Eventually, Delahamet found his way to Bellwood, Nebraska, where a community of Luxembourg immigrants had formed.
In Bellwood, he found a community much like the one he had left behind. He married another Luxembourger, and they had a daughter named Anna. Anna also married a Luxembourger named John, and they had a daughter named Loretta, who would be my great-grandmother. Loretta married Nicholas Schmit, the son of two (you guessed it) Luxembourg immigrants. Loretta and Nicholas were my grandfather’s parents. My grandfather has always instilled pride in our Luxembourg heritage, and most of my family has visited at some point.

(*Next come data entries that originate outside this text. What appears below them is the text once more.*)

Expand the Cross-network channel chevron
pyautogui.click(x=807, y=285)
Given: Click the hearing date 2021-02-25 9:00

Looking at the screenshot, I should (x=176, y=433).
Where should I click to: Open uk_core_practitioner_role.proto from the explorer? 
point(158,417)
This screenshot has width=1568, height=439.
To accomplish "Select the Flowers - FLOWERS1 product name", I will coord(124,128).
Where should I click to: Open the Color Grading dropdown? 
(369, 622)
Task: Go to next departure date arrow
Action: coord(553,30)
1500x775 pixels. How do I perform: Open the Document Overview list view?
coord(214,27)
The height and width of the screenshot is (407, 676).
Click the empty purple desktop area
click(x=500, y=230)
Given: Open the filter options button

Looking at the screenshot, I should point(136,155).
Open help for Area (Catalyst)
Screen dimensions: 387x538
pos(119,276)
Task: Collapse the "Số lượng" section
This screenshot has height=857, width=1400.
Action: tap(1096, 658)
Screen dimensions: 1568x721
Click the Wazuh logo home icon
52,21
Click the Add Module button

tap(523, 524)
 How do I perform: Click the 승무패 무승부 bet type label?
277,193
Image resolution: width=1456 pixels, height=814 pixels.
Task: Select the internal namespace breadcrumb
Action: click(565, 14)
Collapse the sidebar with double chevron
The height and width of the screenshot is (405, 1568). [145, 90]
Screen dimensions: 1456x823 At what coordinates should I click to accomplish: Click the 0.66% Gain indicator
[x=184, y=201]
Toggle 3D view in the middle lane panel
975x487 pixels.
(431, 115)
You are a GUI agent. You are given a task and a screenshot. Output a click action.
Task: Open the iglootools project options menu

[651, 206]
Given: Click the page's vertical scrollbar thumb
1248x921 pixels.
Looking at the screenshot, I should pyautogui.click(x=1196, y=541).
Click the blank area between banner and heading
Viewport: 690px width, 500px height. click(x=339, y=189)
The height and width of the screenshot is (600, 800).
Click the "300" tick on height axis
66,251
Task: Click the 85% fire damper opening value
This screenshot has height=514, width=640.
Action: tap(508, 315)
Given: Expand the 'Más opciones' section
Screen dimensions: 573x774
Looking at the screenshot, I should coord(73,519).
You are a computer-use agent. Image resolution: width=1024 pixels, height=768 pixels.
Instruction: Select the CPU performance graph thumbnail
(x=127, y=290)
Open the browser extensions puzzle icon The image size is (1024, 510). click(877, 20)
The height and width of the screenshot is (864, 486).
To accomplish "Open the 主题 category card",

My other ancestor wasn’t a stowaway, but a draft evader. The story is hazy, but around 1852 Friedrich Loennig (who would become my paternal great-great-grandfather) was about to be drafted into the Prussian army, a mandatory task at this time. But Loennig, along with his brother Arnst, didn’t want any part of it.
At the time, they had another brother in the army who was home on leave. Arnst Loennig had a similar beard to this brother, so he took his uniform and papers and left without telling anyone. He used these papers to get from Gräfenhainchen, Germany, to Amsterdam. My family thinks that Friedrich pretended to be Arnst’s servant during this charade. The two hid while waiting for their boat, but they eventually made it to the United States.
My family doesn’t have my great-great-great-grandfather’s retelling of the story, but we do have his draft-evasion arrest warrant from the Königlich Preussisches Central-Polizei Blatt, otherwise known as the Royal Prussian Central Police Sheet.
The translation states (according to a service my uncle used): “Berlin, December 14, 1859. The Military draftee Friederich August Loennig, from Gräfenhainchen, is because of leaving of the Royal country despite being advised against it and thereby escaped entrance into the Military service, for 50 Thalers is fined, in the case of inability [to pay], to 1 month prison is sentenced. It is asked for execution of the sentence and notification.”
Luckily, Friedrich was far away enough that he never needed to worry about doing his prison sentence.
After two long, complicated journeys, both of these early ancestors found their new homes. I can’t help but recognize how the stories of these two young men are so different, but also so strangely similar. They left what they knew and probably were scared out of their minds at times, but they were still full of optimism.
In the end, I think many immigration stories each are different yet tied together with one common emotion: hope.